The increase in vacancies came during a period when most locking restrictions across the UK were lifted following the rapid spread of vaccines. The increase in job vacancies in sectors such as the arts, entertainment and food service companies is particularly evident, which was severely affected during the many locks in the UK.
Among other encouraging news, the number of people on pay rose to 182,000 between June and July, bringing the total to 28.9 million. The total number is still 201,000 less than it was before the outbreak in March 2020.

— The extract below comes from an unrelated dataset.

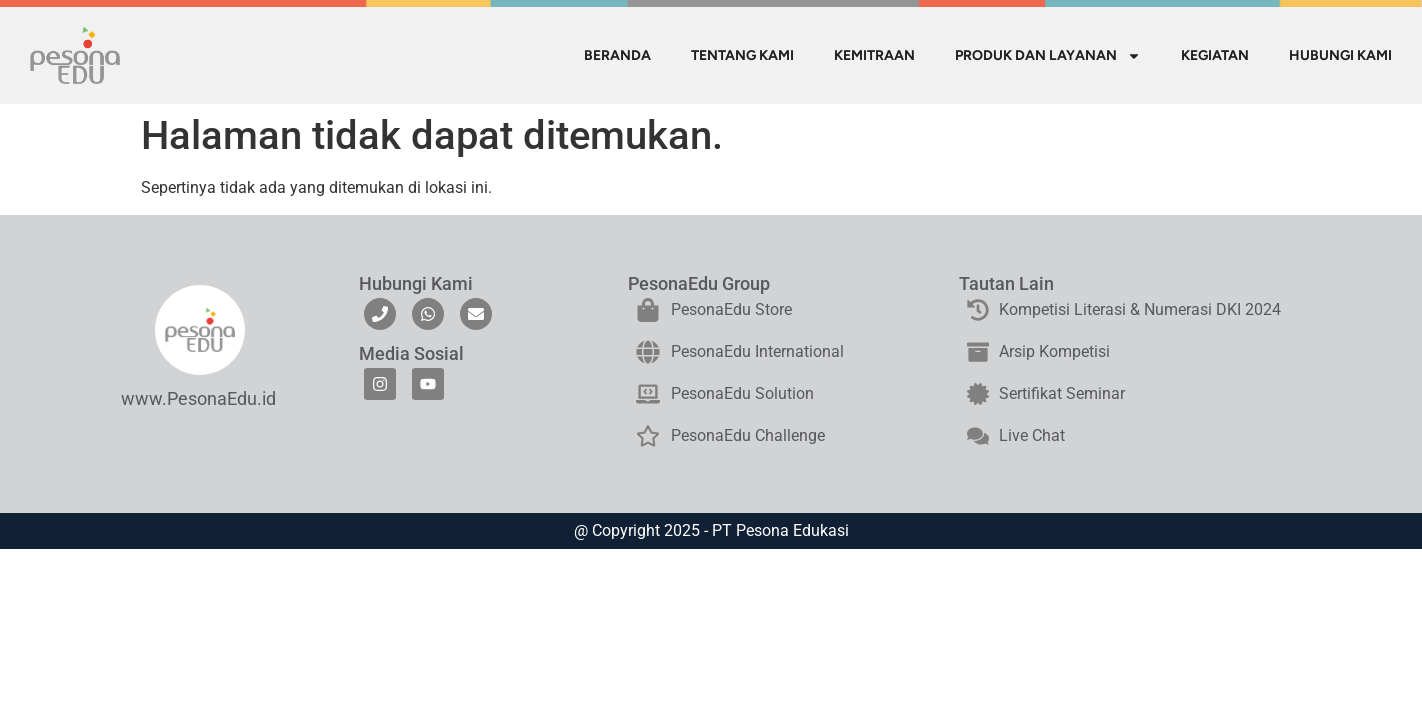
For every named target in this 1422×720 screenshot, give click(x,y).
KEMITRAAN (874, 55)
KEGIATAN (1215, 55)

“Today’s numbers show that recovery is accelerating in the spring as restrictions are relaxed,” said Tony Wilson, director of the Institute for Employment Research. “Simply put, the labor supply cannot run according to the needs of the employer.”
Recent figures have raised hopes that the British government’s decision to end the wage support scheme introduced at the outset of the epidemic will not lead to significant job losses.
Under the job retention scheme, the government provided 80% of the salaries of workers who could not work due to curfew measures. The project, which was phased out and completed by the end of September, has helped support more than 11 million people, but as many sectors have reopened, the number is now less than 2 million, especially in the hospitality sector.
“There is no indication that layoffs will begin in the survey data before the Furlow project begins to fade,” said Jonathan Ado of the Statistics Institute.
Often as usual, more employment in the economy leads to higher wage bonuses. Tuesday’s data showed annual wage growth, including a bonus of 8.8% or 7.4% for the three months to June.
Wage increases, inflation may rise further as higher wage bonus recipients spend more. The Bank of England expects inflation to rise to an all-time high of 4% this year after 2011 as energy costs continue to rise.